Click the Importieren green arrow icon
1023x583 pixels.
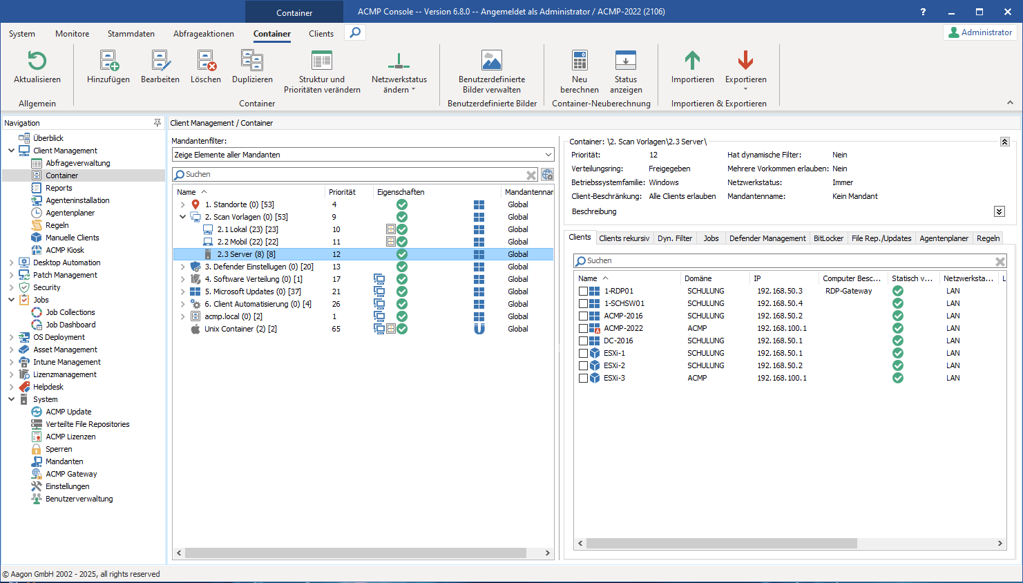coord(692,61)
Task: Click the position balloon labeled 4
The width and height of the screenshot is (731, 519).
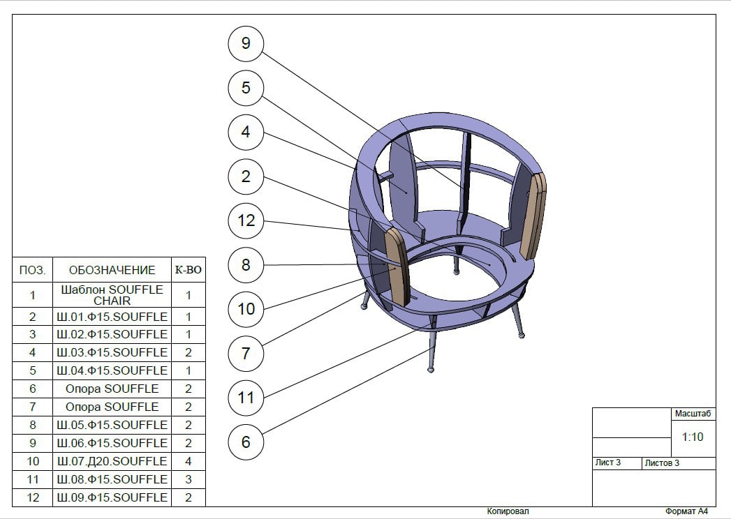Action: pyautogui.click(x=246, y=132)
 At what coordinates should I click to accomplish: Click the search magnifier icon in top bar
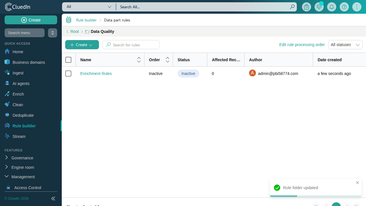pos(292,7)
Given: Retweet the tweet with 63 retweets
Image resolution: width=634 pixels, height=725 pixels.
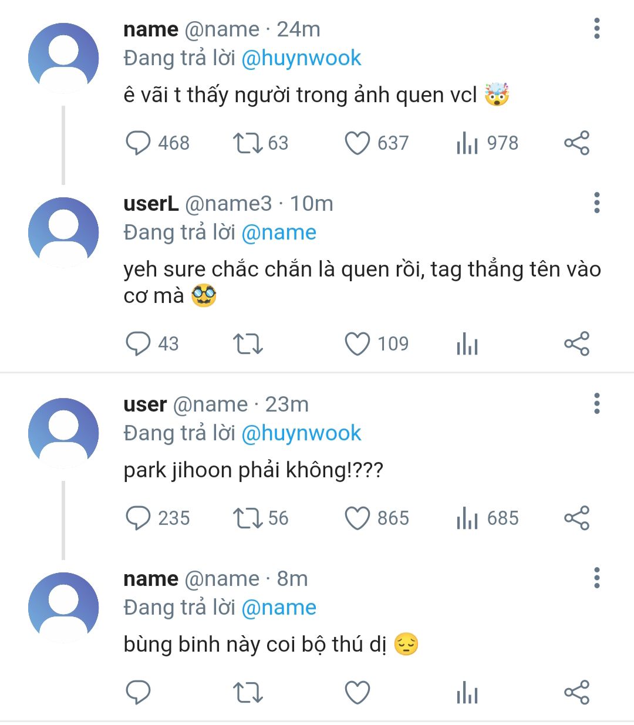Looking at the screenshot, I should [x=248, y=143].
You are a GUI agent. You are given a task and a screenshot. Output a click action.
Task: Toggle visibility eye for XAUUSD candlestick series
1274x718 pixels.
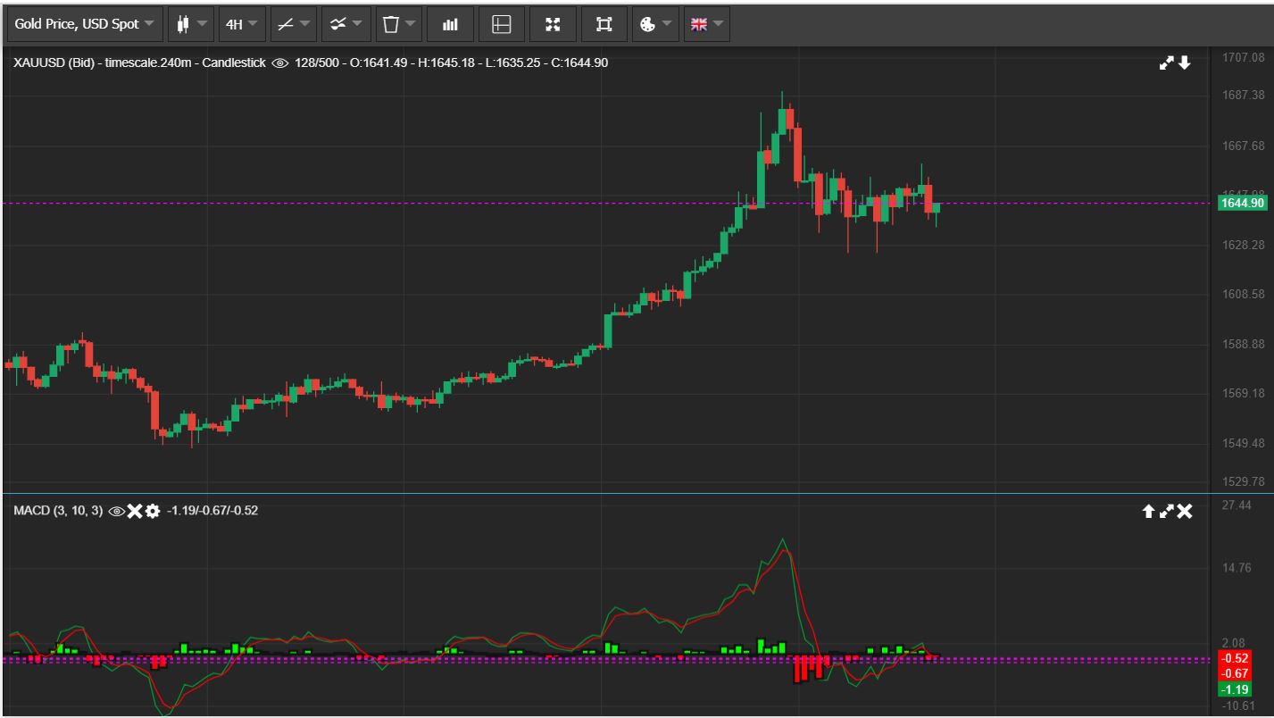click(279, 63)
================
Directions >>
Make an exact copy of the listing. Leave its pictures out.

Response for this exercise >>
Click the Importieren green arrow icon
1023x583 pixels.
coord(692,61)
Task: Click the position balloon labeled 4
The width and height of the screenshot is (731, 519).
Action: pyautogui.click(x=246, y=132)
 At what coordinates should I click to accomplish: Click the search magnifier icon in top bar
pos(292,7)
Given: Retweet the tweet with 63 retweets
Image resolution: width=634 pixels, height=725 pixels.
Looking at the screenshot, I should [x=248, y=143].
You are a GUI agent. You are given a task and a screenshot. Output a click action.
Task: Toggle visibility eye for XAUUSD candlestick series
1274x718 pixels.
click(279, 63)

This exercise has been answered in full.